Antonín Švorc : le départ d’un grand wagnérien
Pendant un demi-siècle Antonín Švorc a figuré parmi les meilleurs chanteurs du Théâtre national de Prague et était souvent invité par des théâtres lyriques prestigieux, notamment en Allemagne. Ce mardi, sa voix qui a si bien servi les grands compositeurs lyriques, s’est tue. Il a quitté la scène de ce monde à l’âge de 77 ans.
« C’était avant tout une somptueuse voix d’un très beau timbre et d’une technique vocale impeccable. Sa tessiture était celle d’un baryton-basse et sa voix était prédestinée aux grands rôles wagnériens comme Wotan dans l’Anneau du Nibelung, le Hollandais dans le Vaisseau fantôme ou Telramund dans Lohengrin. »
Le talent d’Antonín Švorc est évident dès le début. Il entre très tôt dans l’univers chatoyant de l’opéra, comme s’il n’avait pas besoin de mûrir. A l’âge ou d’autres ne font qu’apprendre à chanter, il incarne déjà des hommes mûrs. Ivan Ruml évoque la précocité de ce talent :« Il n’avait que 22 ans lorsqu’il a été admis en tant que soliste à l’opéra du Théâtre national de Prague. Déjà en 1958, donc à l’âge de 24 ans, on lui a confié le rôle de Hans Sachs dans Les Maîtres chanteurs de Nuremberg sous la direction du chef d’orchestre Jaroslav Vogel. Très tôt, le talent d’Antonín Švorc a été aussi remarqué par l’Opéra d’Etat de Berlin. Il a collaboré avec ce théâtre dès 1962 donc au début de cette collaboration, il n’avait même pas encore trente ans. C’est donc dans le répertoire de ce théâtre qu’il a pu mettre en valeur sa voix et sur cette scène, il a chanté même dans des opéras de Richard Strauss. »
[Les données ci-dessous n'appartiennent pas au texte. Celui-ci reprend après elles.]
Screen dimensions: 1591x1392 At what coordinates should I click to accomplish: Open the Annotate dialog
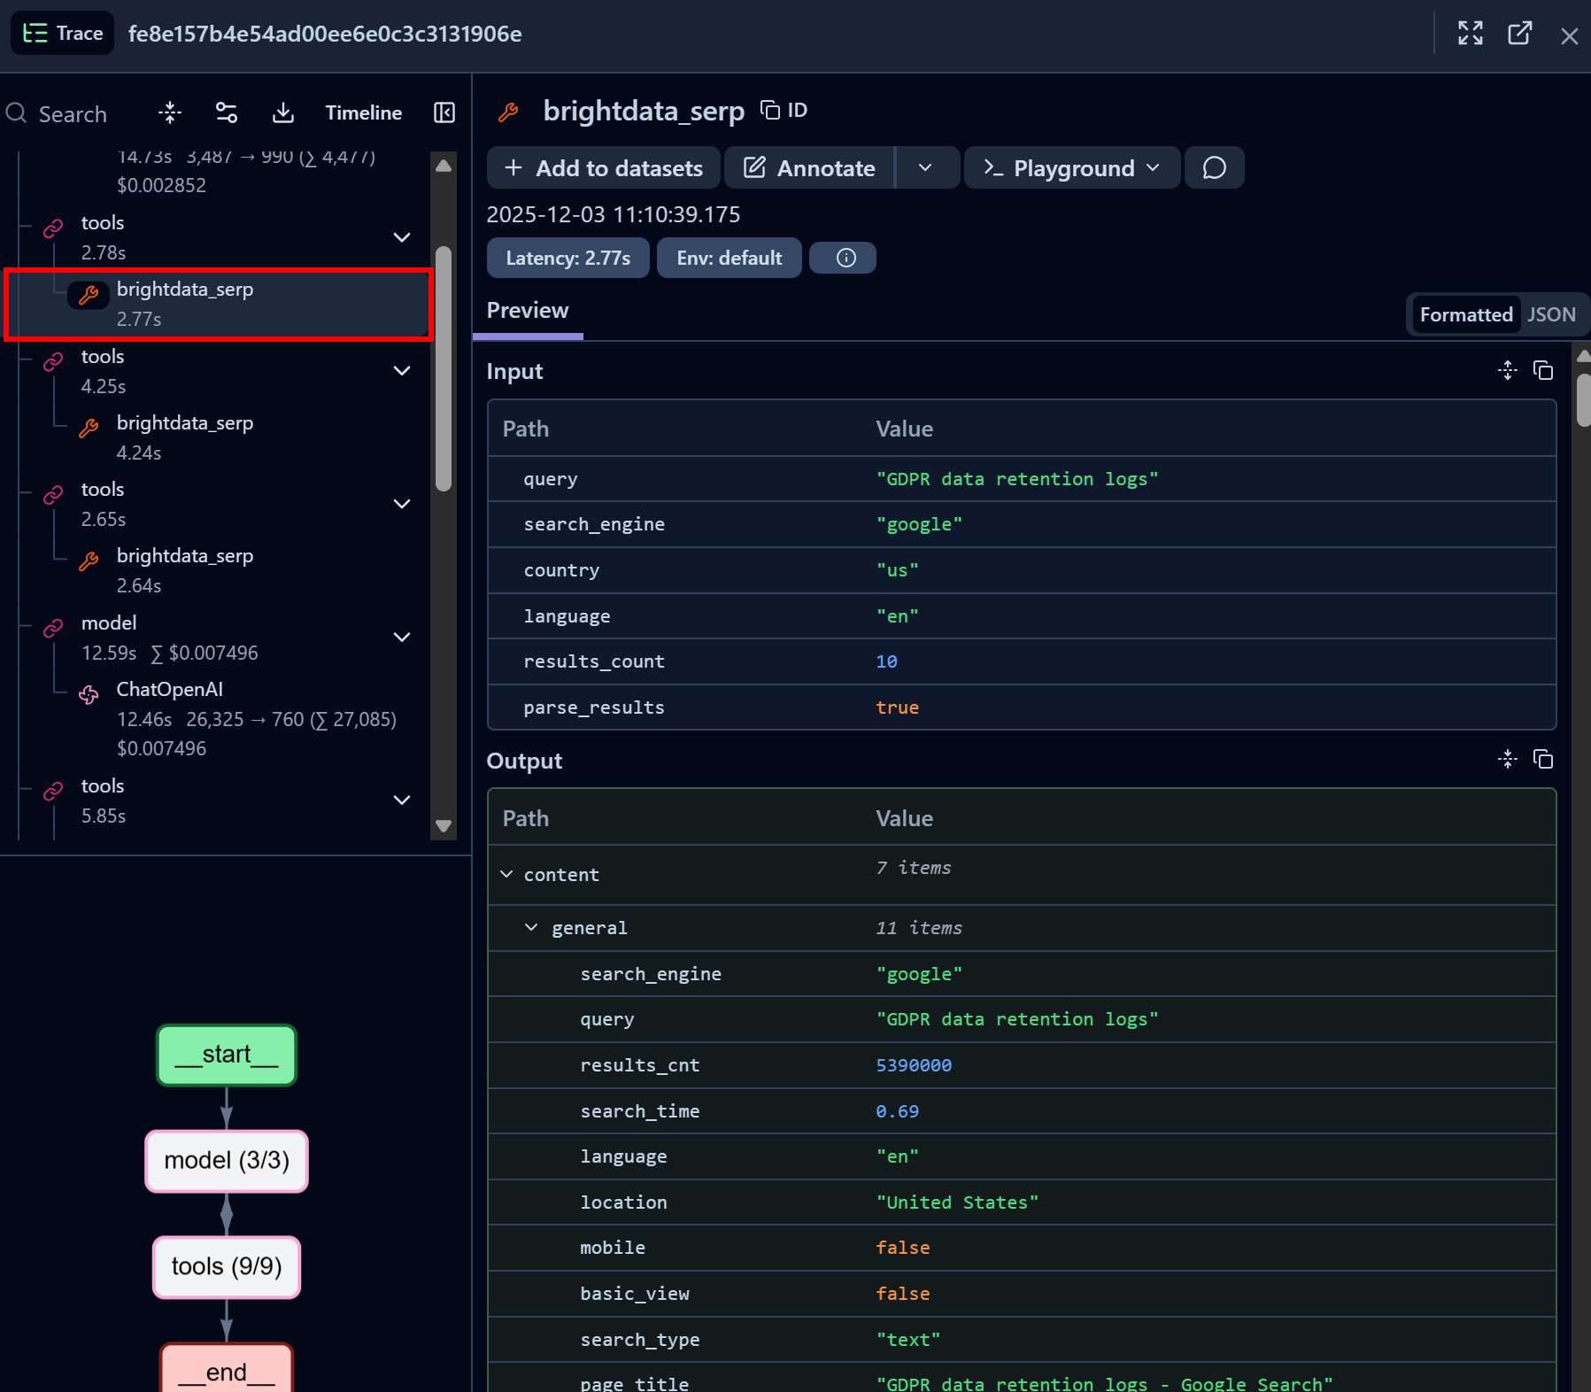tap(808, 167)
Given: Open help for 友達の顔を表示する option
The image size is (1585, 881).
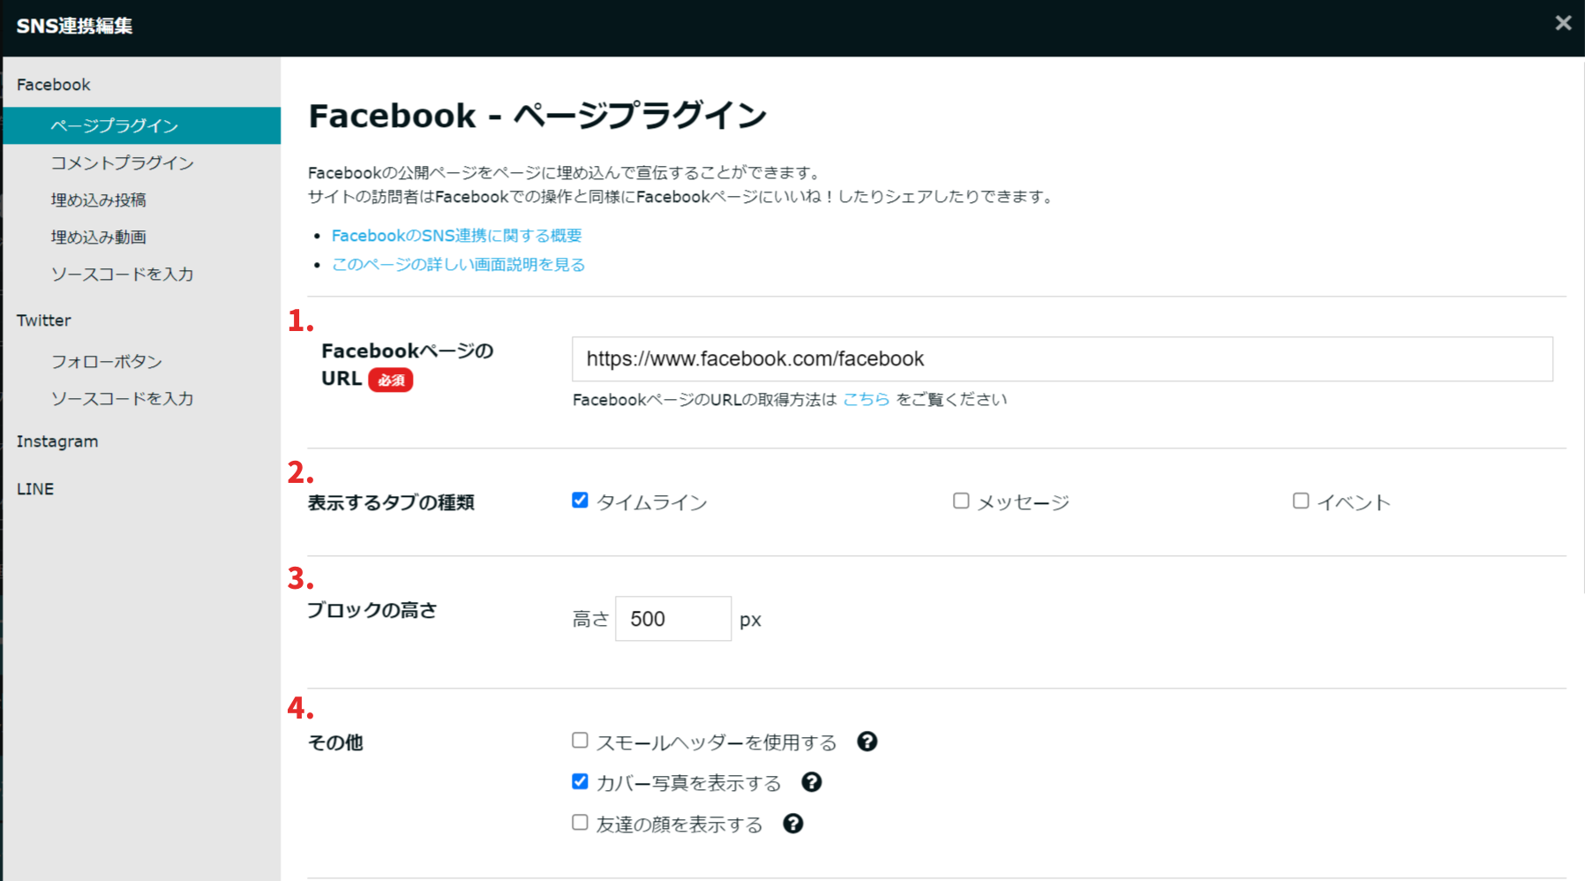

Le rôle de Hans Sachs, cordonnier et chanteur de la ville de Nuremberg, a été sans doute aussi l’une des plus grandes réussites de la carrière d’Antonín Švorc. En 1974, Antonín Švorc, chanteur invité permanent de l’Opéra d’Etat de Berlin reçoit le titre prestigieux de « Kammersinger ». Il chante en Allemagne, en France, en Suisse et en Italie le répertoire wagnérien mais il excelle aussi entre autres dans le rôle de Pizarro dans Fidelio de Beethoven, dans celui de Budivoj de l’opéra Dalibor de Bedřich Smetana et il est en mesure d’interpréter également des rôles extrêmement difficiles dans les opéras de Zdeněk Fibich aujourd’hui oubliés comme par exemple celui du pirate Lambro dans le drame lyrique Hedy.Les grands rôles dramatiques ne sont pas très courants dans le répertoire lyrique tchèque et Antonín Švorc a donc souvent chanté à l’étranger. Il a peut-être été plus connu et plus apprécié en Allemagne que dans sa patrie. Son départ laisse un vide car, selon Ivan Ruml, les talents comme celui d’Antonín Švorc sont rares :
« L’éventail de ses moyens vocaux était extrêmement large, il s’aventurait même dans le répertoire russe et chantait entre autres dans La Dame de pique de Tchaïkovski. C’était donc un baryton-basse aux grandes possibilités vocales qui a consacré cependant la majorité de sa création à Richard Wagner. »Grâce au disque la voix d’Antonín Švorc reste avec nous. Il a partagé aussi les expériences artistiques de sa longue carrière avec ses élèves au conservatoire de Prague.